### Textauszug
------------------------------------------------

Erbsen und Ähze
Zu Beginn dieses Jahres haben wir über die Vettweißer Erbsensuppe geschrieben. Dieser Beitrag hat bei unseren Lesern unerwartet große Resonanz gefunden, daß wir uns entschlossen haben, einen Nachtrag zu diesem Thema zu bringen. Wir wünschen viel Spaß beim Lesen.
Seit jeher gehörte in Vettweiß zu jedem Haus ein Nutzgarten. Er war eine tragende Lebensmittelquelle für die ganze Familie, denn in ihm wurden Kartoffeln und Gemüse gezogen und so die Versorgung für das gesamte Jahr sichergestellt. Selbstverständlich gehörten auch Obstbäume dazu. Ziergärten kannte man nur vereinzelt. Es gab auch keine Supermärkte mit umfangreichen Obst- und Gemüseabteilungen.
Viele Bürger hatten zudem einen Feldgarten. Diese Gärten lagen am Rande des Dorfes und wurden meist für den Anbau von Kartoffeln und Grobgemüse genutzt.
Gartenarbeit war harte nach Feierabend zu erledigende Arbeit, bei der sehr oft die Kinder mithelfen mußten, selten zu deren Freude.

Unter den Männern gab es oft Konkurrenz:
„Wer hat den schönsten Garten und wer hat die besten Erträge“?
Es waren die im Dorf allseits bekannten „Jadejecke“, kein Schimpfwort, sondern eine Ehrenbezeichnung.
So präsentierte „ne Jadejeck“ seine geernteten Kartoffeln, nach Grösse sortiert, nahe seinem Gartenzaun am Ulmenweg, um damit die Leute, die auf das Verkehrsmittel Bahn angewiesen waren, es war nicht gerade die Minderzahl, ins Staunen zu versetzen. Anerkennendes Urteil: „ Ne verdötschte Jadejeck. Der läädt jeden Ovend die gliche Ärpel hen.“
Die Gartenarbeit erfolgte nach einem festen Rhythmus. Der im Herbst umgegrabene und durchgefrorene Garten wartete sehnsüchtig auf die Frühjahrsbestellung. Sie begann im Monat März um die Zeit des Gertruden Tages (Namensfest der Hl. Gertrud, am 17. März)
„Et Dröck dräht de Schöpp en de Jade,“ so der allseits bekannte Spruch zur „Eröffnung“ der jährlichen Gartenarbeit.

------------------------------------------------

### Aufgabenstellung
[1] Ermitteln Sie in den folgenden Datensätzen jede Zeile, die die Zeichenfolge „screenshot“ enthält, und geben Sie diese Zeilen unverändert wieder. Dabei ist die Groß- und Kleinschreibung zu beachten.
[2] Knüpfen Sie an den obigen Text über die Gartenarbeit in Vettweiß an und führen Sie ihn im Anschluss an seinen letzten Satz fort.

### Quelldaten

------------------------------------------------

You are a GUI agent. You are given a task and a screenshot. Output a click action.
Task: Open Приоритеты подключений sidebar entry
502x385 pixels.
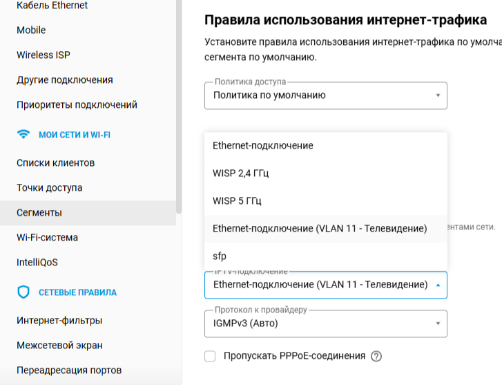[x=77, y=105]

------------------------------------------------

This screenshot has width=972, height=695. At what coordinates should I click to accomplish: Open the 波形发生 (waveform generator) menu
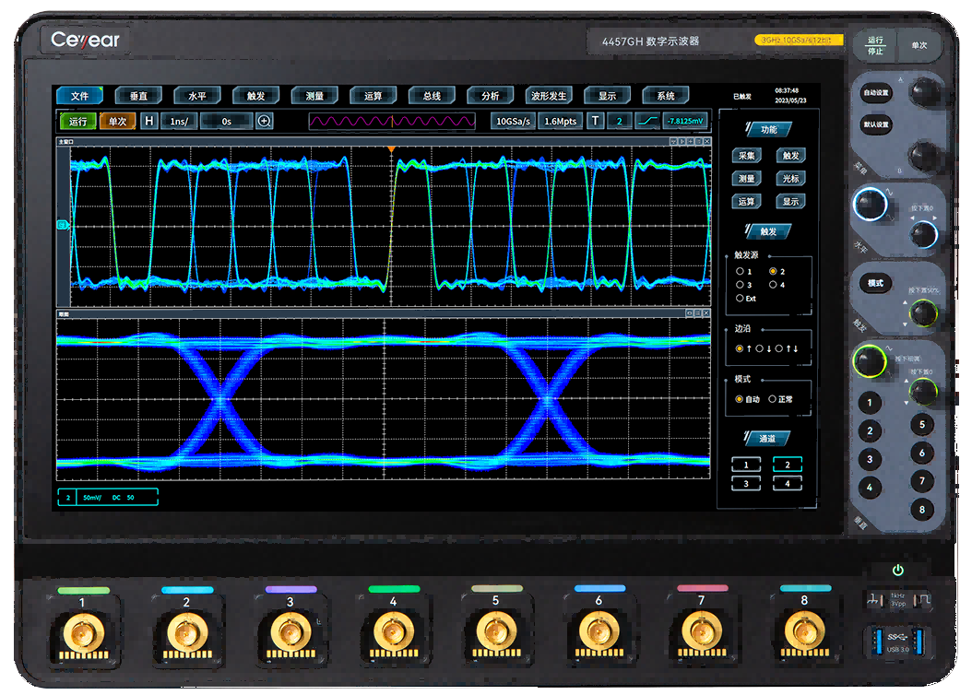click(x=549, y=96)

------------------------------------------------

### Lösungen
[1]
You are a GUI agent. You are given a task and a screenshot. Output a click action.
This screenshot has width=972, height=695. At what coordinates should I click to accomplish: Open the 波形发生 (waveform generator) menu

[2]
Nach einem seit jeher festgelegten Plan wurde das Saatgut in die Erde gelegt. Dabei hatte jede Pflanze ihren eigenen Tag zur Aussaat. Dieser war in alten Bauernregeln festgelegt.
Die Aufzählung dieser Regeln würde den Rahmen der Ausführungen sprengen. Am Beispiel der Erbse in sei lediglich folgendes vermerkt.
„Willst du Gerste, Erbsen, Zwiebeln dick, säe sie an St. Benedikt (21. März).“
„Erbsen säe an St. Ambrosius (4. April) so tragen sie reich und geben gut Mus.“
„Wer gerne Erbsen mag, säe sie am Gründonnerstag.“
Um gute Erträge zu erwirtschaften, durften die einzelnen Pflanzen oder Samenkörner nicht zu eng stehen oder gelegt werden, was oftmals zu heftigen verbalen Auseinandersetzungen zwischen altgedienten „Jadejecken“ und ihren jungen Familienhelfern, die die Gartenarbeit erlernen sollten aber kaum begeistert waren, führte. Nicht selten erklärte der „Fachmann“, dass er alles selber machen wolle. Das war natürlich der Zeitpunkt auf den der „Anlernling“ längst hingearbeitet hatte.

Bauernregel:
„Willst du reichlich Erbsen kriegen, laß ein Schaf dazwischen liegen“.
In den Gärten wurden überwiegend zwei Sorten von Erbsen gezogen, nämlich hellgelbe Straucherbsen (jäl Ähze) und grüne Erbsen (jrön Ähze). Letztere wurden an Erbsenreisern (Ähzeriese) hochgezogen und grün gepflückt und zum unmittelbaren Verzehr verwendet. Dabei wurden Schoten von Hand geöffnet, die grünen Erbsen entnommen (gekivert) und sofort verzehrt.
Frische grüne Erbsen (jrön Ähze), junge Möhren (jong Moore) und dazu ein Braten vom selbst gezogenen Schwein (Brode vom Säuche) für die ganze Familie ein leckeres Sonntagsmahl.
In diesem Zusammenhang zu den grünen Erbsen noch eine Anmerkung zum Schmunzeln:
Nach dem Kriege, die Notkirche auf dem Marktplatz war bereits in Betrieb, hatte sich hoher Besuch angesagt. Der damalige Bischof Johannes Joseph van der Velden kam zur Visitation und Firmung. Großes Problem für den Kirchenvorstand nach einer angemessenen Beköstigung der hohen Geistlichkeit. Schließlich fiel die Wahl auf Eisbein (Hämmsche), Sauerkraut (Suhre Kappes) und Kartoffelpüree (Ädäppelspüree). In einer Diskussionsrunde hatte dieser Vorschlag eine knappe Mehrheit erhalten.
Hochwürden strahlte das Essen an und bemerkte: „Endlich mal keine Erbsen und Möhrchen mit Schweinebraten.“ Offensichtlich wurde er bei seinen zahlreichen Visitationen immer wieder mit diesem Essen bewirtet.
Er war es einfach satt. Erbsen mit Möhrchen und Braten ist ein einladendes Essen. Aber immer und immer wieder? Da sorgt ein Hämmschen doch für köstliche Abwechslung.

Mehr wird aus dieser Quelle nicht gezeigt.